The simple two-part question to identify when a meeting is worthwhile and what the scope of the meeting should be (and what should be in other channels): Is simultaneous, interactive, many-to-many communication necessary, and why, specifically, is it necessary? (A followup, to make sure that people are ready to have the meeting -- another common problem that makes meetings a waste of time and results in inappropriate things being done in the meeting venue -- is to ask: "what needs to happen first so that people are ready to engage in that many-to-many interaction"?)

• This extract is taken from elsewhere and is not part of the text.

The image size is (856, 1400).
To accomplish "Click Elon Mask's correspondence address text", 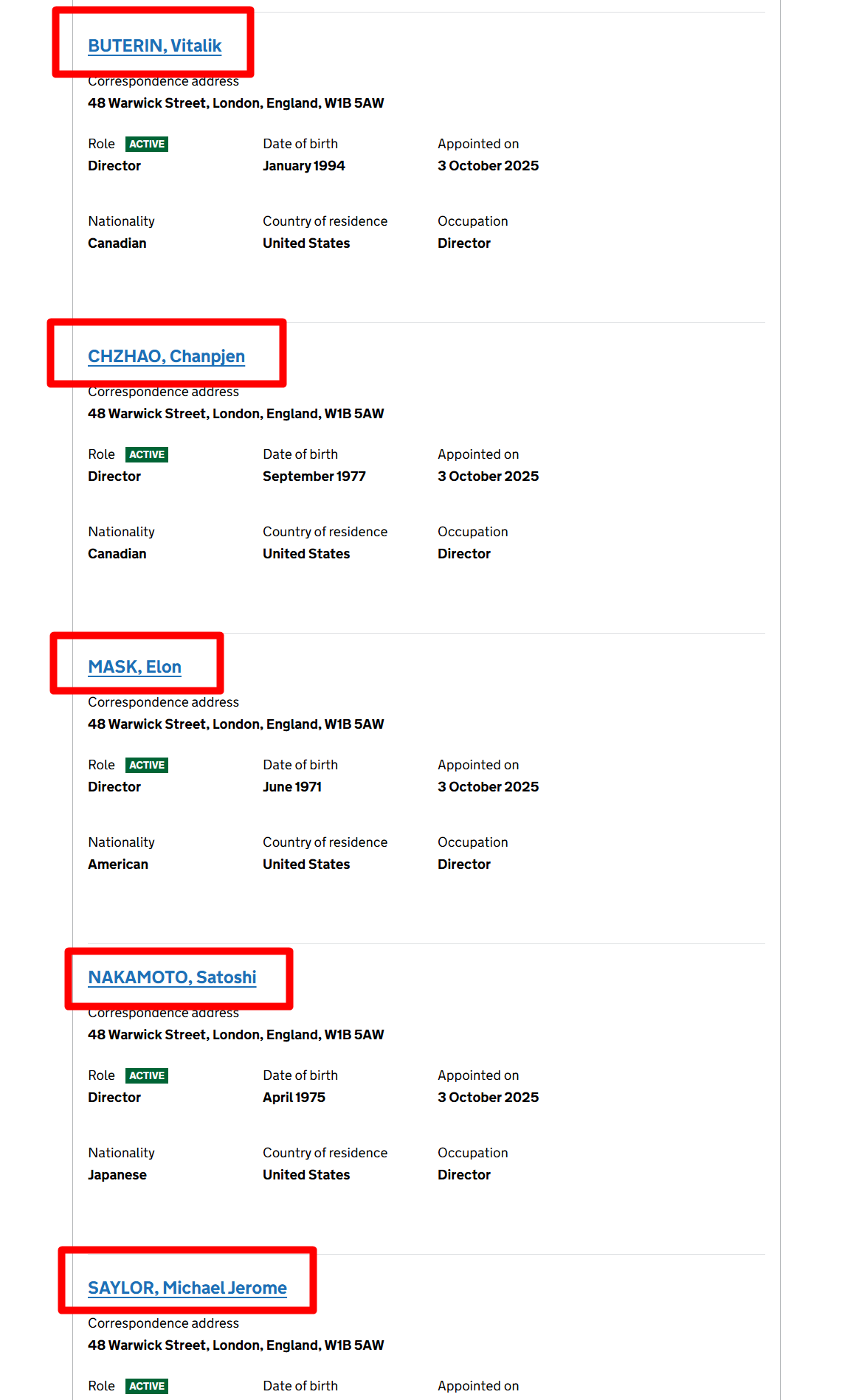I will [235, 724].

Lots of meetings, IME, are held by one person to gather information from many people or to distribute information from one person to many people -- these kind of one-to-many or many-to-one scenarios are the easiest thing to see doesn't require a meeting (many-to-one being the more inefficient.) There's even some cases of many-to-many communication where there isn't any real need for interactivity. And plenty of cases where a meeting that is held for a many-to-many interactive purpose spends much of its time doing top-down, one-to-many communication for much of the meeting because something that ought to have been distributed to be reviewed by participants to be ready for a productive meeting was instead distributed for the first time in the meeting, wasting most of the meeting time.
If two people can't figure out stuff they should ask third to join them. Then you are having worthwhile meeting. Meeting that are not about figuring out stuff or about figuring out stuff that can be figured by two people are not worthwhile except socially. But if you need social meeting why pretend you are doing work?